Dettagli del compito:
Riassumi per favore in due frasi il testo sulle assunzioni nell'Area della Promozione Culturale.

Testo della pagina:
__________

In occasione della videoconferenza del 30 dicembre u.s., convocata per comunicare gli esiti della Lista Ordinaria APC, i rappresentanti dell'Amministrazione hanno aggiornato i partecipanti su una serie di novità di grande importanza per l'Area della Promozione Culturale. Abbiamo in particolare appreso con soddisfazione che in seno alla Legge di Bilancio è stata autorizzata l'assunzione nel corso del 2022 di 44 nuove Terze Aree APC facendo ricorso sia alle graduatorie vigenti che a nuovi bandi di concorso.
In aggiunta siamo stati informati anche che, nell'ambito dell'aumento di circa 300 unità del contingente dei contrattisti, almeno un centinaio sarà dedicato esclusivamente agli Istituti di Cultura.
 
Il combinato disposto delle due misure consentirà così all'Area della Promozione Culturale di tornare alle dimensioni dei primi anni 2000, garantendo così che in ogni Istituto di Cultura vi siano un Direttore ed un Addetto affiancando parallelamente a queste due figure uno staff adeguato a sostenere le attività degli Istituti stessi.
Particolarmente importante, per tutte le Aree Funzionali, la circostanza che una parte delle nuove assunzioni di personale locale venga finalmente destinata in modo specifico agli Istituti di Cultura, interrompendo così il meccanismo vizioso che faceva confluire questa categoria di personale esclusivamente verso Ambasciate e Consolati creando sovrapposizioni con il personale di ruolo della Seconda Area.
 
Si tratta di un risultato rispetto al quale rivendichiamo con orgoglio un contributo essenziale. La nostra sigla aveva avanzato già da alcuni anni numerose proposte in tal senso - e siamo stati probabilmente i primi a porre il problema del personale a contratto negli IIC - che erano infine state inserite nel documento "La visione strategica per la cultura italiana e il sistema Paese" inoltrato al Ministro a novembre 2020 insieme a CGIL e CISL, documento cui il personale APC stesso aveva contributo in modo preponderante (qui il link al comunicato unitario con il documento in allegato: https://bit.ly/3zxQkmG).
Si dovrà ancora attendere il completamento di alcuni passaggi per avviare il cantiere. Per dare seguito alle assunzioni sarà infatti necessario aumentare la pianta organica dell'Area della Promozione Culturale che al momento risulta interamente occupata. Sappiamo che l'Amministrazione si è già attivata in tal senso e siamo fiduciosi che arriveranno presto novità positive in merito, auspicando che in quella sede ci sia spazio per incrementare in proporzione anche la pianta organica della Dirigenza APC. Un'altra nostra rivendicazione avanzata in questi anni riguarda infatti proprio l'aumento dei relativi posti e l'indizione di un nuovo concorso per coprirli, aprendo al personale in servizio la possibilità di una meritata gratificazione in termini di carriera.

__________

Materiale fornito:
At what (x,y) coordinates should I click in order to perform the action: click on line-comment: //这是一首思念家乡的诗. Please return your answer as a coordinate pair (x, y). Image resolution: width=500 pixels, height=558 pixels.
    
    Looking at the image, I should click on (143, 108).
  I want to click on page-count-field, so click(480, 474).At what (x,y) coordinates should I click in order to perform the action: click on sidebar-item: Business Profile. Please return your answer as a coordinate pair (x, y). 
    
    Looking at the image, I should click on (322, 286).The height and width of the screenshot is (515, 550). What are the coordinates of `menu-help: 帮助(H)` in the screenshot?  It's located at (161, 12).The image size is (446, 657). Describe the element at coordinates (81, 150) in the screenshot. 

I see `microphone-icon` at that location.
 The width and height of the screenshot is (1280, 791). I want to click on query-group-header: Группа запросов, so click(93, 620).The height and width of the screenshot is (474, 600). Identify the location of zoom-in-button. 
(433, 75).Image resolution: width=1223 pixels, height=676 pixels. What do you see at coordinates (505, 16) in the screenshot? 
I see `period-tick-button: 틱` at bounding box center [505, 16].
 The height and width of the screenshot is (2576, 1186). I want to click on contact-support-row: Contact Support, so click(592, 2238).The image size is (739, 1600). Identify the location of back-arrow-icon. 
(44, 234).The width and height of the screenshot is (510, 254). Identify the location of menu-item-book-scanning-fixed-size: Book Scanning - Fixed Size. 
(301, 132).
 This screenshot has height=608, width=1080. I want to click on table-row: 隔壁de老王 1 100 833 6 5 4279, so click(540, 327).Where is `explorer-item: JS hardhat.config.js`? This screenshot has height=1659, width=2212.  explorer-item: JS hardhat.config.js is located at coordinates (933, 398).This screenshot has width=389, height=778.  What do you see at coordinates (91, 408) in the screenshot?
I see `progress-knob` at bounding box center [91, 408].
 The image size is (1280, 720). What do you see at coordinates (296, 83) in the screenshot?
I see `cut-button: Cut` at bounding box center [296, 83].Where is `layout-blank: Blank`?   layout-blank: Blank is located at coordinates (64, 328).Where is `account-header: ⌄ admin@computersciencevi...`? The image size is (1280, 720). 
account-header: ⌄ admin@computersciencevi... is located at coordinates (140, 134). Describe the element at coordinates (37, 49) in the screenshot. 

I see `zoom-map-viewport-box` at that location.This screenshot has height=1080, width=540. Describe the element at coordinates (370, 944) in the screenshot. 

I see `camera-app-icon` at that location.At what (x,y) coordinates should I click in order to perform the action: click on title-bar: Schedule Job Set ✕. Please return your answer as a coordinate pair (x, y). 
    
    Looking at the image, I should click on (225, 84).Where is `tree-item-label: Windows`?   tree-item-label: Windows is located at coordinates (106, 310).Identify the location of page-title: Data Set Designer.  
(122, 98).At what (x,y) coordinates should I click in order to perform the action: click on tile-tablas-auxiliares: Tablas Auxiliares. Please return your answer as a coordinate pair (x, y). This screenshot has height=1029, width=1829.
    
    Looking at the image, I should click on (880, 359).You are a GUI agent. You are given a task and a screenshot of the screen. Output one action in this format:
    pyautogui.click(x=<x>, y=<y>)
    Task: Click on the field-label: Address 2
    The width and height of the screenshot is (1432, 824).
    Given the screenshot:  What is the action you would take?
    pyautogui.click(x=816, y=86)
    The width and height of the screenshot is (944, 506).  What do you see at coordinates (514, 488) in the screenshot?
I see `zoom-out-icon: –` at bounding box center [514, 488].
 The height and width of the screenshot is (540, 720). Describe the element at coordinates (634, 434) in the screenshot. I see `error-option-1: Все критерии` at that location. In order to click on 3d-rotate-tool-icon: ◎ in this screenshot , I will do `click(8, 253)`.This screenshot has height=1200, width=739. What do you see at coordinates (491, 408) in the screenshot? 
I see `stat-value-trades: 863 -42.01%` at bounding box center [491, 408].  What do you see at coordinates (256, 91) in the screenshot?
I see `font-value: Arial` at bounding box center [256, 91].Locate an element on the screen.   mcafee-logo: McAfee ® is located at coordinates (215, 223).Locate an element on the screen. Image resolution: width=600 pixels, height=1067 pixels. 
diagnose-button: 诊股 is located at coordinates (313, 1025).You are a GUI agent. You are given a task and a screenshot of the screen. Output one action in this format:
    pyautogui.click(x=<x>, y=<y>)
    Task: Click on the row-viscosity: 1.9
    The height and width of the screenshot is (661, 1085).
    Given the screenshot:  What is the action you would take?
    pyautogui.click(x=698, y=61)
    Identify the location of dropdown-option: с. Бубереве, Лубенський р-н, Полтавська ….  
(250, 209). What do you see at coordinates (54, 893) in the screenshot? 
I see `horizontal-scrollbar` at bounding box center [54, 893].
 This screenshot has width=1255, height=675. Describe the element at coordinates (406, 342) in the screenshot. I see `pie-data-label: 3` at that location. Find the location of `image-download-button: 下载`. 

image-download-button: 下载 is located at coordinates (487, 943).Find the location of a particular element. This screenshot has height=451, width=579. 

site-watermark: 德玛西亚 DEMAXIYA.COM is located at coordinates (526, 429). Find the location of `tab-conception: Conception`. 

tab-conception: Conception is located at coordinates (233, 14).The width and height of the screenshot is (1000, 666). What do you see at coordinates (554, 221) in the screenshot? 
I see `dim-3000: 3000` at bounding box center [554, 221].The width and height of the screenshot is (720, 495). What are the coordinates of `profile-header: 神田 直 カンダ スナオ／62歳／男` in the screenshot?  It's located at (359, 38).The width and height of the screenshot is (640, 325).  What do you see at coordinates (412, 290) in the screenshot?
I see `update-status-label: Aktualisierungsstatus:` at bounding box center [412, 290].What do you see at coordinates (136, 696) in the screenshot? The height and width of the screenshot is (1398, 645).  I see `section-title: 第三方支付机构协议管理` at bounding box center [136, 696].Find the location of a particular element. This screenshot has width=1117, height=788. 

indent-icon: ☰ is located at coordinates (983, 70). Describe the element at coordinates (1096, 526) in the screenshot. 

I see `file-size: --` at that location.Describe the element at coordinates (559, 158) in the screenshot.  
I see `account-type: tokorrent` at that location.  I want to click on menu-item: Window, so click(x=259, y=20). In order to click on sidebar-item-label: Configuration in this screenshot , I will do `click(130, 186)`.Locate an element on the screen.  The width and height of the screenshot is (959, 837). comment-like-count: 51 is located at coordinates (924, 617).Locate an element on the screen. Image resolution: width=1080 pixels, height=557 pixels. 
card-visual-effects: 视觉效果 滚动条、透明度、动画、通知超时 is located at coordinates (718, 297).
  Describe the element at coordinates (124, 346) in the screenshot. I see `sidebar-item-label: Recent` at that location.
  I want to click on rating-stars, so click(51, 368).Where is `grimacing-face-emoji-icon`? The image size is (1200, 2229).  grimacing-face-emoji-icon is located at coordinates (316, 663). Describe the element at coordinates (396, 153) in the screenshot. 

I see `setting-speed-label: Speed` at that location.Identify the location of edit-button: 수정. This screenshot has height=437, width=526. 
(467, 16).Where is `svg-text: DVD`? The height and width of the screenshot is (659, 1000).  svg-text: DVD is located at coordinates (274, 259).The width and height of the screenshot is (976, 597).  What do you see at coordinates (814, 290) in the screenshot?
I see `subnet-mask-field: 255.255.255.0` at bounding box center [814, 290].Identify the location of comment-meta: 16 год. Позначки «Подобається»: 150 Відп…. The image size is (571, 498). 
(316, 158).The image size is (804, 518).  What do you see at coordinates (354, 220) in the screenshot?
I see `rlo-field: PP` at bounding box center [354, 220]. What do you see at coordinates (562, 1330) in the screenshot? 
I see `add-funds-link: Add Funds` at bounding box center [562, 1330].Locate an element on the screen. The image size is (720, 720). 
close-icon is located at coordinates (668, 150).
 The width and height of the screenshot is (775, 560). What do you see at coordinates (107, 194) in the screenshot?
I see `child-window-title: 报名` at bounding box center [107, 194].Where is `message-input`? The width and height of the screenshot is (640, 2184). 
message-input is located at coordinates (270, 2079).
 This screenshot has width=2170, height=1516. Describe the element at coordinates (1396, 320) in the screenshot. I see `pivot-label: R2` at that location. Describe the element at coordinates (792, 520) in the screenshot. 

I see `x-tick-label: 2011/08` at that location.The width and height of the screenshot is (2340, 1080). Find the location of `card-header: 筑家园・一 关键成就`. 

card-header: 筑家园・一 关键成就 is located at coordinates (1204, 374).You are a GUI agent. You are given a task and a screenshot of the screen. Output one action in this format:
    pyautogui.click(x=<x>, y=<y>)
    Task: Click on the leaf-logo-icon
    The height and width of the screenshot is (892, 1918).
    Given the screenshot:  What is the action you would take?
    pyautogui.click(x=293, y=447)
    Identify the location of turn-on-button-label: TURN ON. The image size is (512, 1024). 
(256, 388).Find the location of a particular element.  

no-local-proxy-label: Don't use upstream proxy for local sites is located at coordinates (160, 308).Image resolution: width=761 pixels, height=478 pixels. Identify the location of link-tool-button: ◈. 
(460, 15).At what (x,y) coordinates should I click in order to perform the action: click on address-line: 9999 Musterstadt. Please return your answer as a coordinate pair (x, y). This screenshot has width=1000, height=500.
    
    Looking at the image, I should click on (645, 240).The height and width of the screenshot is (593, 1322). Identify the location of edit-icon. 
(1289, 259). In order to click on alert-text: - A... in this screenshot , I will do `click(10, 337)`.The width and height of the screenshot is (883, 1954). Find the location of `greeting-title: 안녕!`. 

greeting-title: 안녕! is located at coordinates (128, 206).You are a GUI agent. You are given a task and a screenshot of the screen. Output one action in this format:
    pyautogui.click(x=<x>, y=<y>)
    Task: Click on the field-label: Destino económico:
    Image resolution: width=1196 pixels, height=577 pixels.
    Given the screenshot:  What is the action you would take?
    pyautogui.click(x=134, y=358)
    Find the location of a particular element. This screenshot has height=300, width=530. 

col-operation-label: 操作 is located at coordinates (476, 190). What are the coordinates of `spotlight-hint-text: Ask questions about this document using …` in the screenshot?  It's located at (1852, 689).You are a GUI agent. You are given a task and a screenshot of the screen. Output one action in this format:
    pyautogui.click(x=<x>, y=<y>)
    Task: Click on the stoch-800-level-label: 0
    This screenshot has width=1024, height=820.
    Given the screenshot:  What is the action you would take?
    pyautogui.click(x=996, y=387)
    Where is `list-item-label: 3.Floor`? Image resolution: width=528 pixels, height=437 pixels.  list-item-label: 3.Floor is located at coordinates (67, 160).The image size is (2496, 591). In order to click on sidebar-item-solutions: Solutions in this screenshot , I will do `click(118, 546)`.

__________

Risposta:
Nella videoconferenza del 30 dicembre l'Amministrazione ha comunicato che la Legge di Bilancio autorizza l'assunzione nel 2022 di 44 nuove Terze Aree APC e che almeno un centinaio dei circa 300 contrattisti in più sarà dedicato agli Istituti di Cultura, riportando l'Area della Promozione Culturale alle dimensioni dei primi anni 2000. Per dare seguito alle assunzioni servirà però aumentare la pianta organica dell'Area, al momento interamente occupata, e la sigla, che rivendica un contributo essenziale al risultato, auspica che si incrementi in proporzione anche la pianta organica della Dirigenza APC.